> [Requirement]
Transcribe the records that follow, preserving every word.

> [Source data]
________________________________________

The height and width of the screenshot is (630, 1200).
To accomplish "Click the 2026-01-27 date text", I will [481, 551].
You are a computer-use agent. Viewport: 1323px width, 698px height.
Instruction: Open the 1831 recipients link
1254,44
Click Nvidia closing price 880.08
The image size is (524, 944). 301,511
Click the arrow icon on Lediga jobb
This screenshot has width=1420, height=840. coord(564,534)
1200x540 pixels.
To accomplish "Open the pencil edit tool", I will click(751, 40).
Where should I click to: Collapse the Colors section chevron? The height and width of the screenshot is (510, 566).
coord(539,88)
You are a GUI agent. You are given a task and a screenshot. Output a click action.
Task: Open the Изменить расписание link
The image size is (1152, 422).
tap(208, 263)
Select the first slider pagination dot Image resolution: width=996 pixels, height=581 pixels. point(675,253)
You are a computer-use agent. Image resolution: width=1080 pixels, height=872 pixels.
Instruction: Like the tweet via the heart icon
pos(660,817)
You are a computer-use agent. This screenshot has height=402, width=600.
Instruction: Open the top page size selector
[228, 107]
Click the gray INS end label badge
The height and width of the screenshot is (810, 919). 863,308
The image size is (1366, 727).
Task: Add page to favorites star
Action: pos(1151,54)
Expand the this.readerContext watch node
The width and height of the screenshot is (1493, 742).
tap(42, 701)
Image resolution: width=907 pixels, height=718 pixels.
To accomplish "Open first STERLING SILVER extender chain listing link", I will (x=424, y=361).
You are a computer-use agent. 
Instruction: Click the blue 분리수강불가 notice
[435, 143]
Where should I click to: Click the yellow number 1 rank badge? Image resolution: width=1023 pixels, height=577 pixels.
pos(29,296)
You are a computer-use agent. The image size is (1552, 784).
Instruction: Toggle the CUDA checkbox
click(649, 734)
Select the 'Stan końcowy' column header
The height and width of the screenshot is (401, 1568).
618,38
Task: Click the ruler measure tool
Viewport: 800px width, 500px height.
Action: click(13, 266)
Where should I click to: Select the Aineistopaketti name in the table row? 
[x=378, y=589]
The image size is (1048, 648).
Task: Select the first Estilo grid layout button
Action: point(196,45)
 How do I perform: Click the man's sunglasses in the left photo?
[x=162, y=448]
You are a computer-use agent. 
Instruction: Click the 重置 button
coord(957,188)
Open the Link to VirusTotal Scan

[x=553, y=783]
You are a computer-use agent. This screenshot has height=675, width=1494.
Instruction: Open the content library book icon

________________________________________

> [Reply]
The height and width of the screenshot is (630, 1200).
To accomplish "Click the 2026-01-27 date text", I will [481, 551].
You are a computer-use agent. Viewport: 1323px width, 698px height.
Instruction: Open the 1831 recipients link
1254,44
Click Nvidia closing price 880.08
The image size is (524, 944). 301,511
Click the arrow icon on Lediga jobb
This screenshot has width=1420, height=840. coord(564,534)
1200x540 pixels.
To accomplish "Open the pencil edit tool", I will click(751, 40).
Where should I click to: Collapse the Colors section chevron? The height and width of the screenshot is (510, 566).
coord(539,88)
You are a GUI agent. You are given a task and a screenshot. Output a click action.
Task: Open the Изменить расписание link
The image size is (1152, 422).
tap(208, 263)
Select the first slider pagination dot Image resolution: width=996 pixels, height=581 pixels. point(675,253)
You are a computer-use agent. Image resolution: width=1080 pixels, height=872 pixels.
Instruction: Like the tweet via the heart icon
pos(660,817)
You are a computer-use agent. This screenshot has height=402, width=600.
Instruction: Open the top page size selector
[228, 107]
Click the gray INS end label badge
The height and width of the screenshot is (810, 919). 863,308
The image size is (1366, 727).
Task: Add page to favorites star
Action: pos(1151,54)
Expand the this.readerContext watch node
The width and height of the screenshot is (1493, 742).
tap(42, 701)
Image resolution: width=907 pixels, height=718 pixels.
To accomplish "Open first STERLING SILVER extender chain listing link", I will (x=424, y=361).
You are a computer-use agent. 
Instruction: Click the blue 분리수강불가 notice
[435, 143]
Where should I click to: Click the yellow number 1 rank badge? Image resolution: width=1023 pixels, height=577 pixels.
pos(29,296)
You are a computer-use agent. The image size is (1552, 784).
Instruction: Toggle the CUDA checkbox
click(649, 734)
Select the 'Stan końcowy' column header
The height and width of the screenshot is (401, 1568).
618,38
Task: Click the ruler measure tool
Viewport: 800px width, 500px height.
Action: click(13, 266)
Where should I click to: Select the Aineistopaketti name in the table row? 
[x=378, y=589]
The image size is (1048, 648).
Task: Select the first Estilo grid layout button
Action: point(196,45)
 How do I perform: Click the man's sunglasses in the left photo?
[x=162, y=448]
You are a computer-use agent. 
Instruction: Click the 重置 button
coord(957,188)
Open the Link to VirusTotal Scan

[x=553, y=783]
You are a computer-use agent. This screenshot has height=675, width=1494.
Instruction: Open the content library book icon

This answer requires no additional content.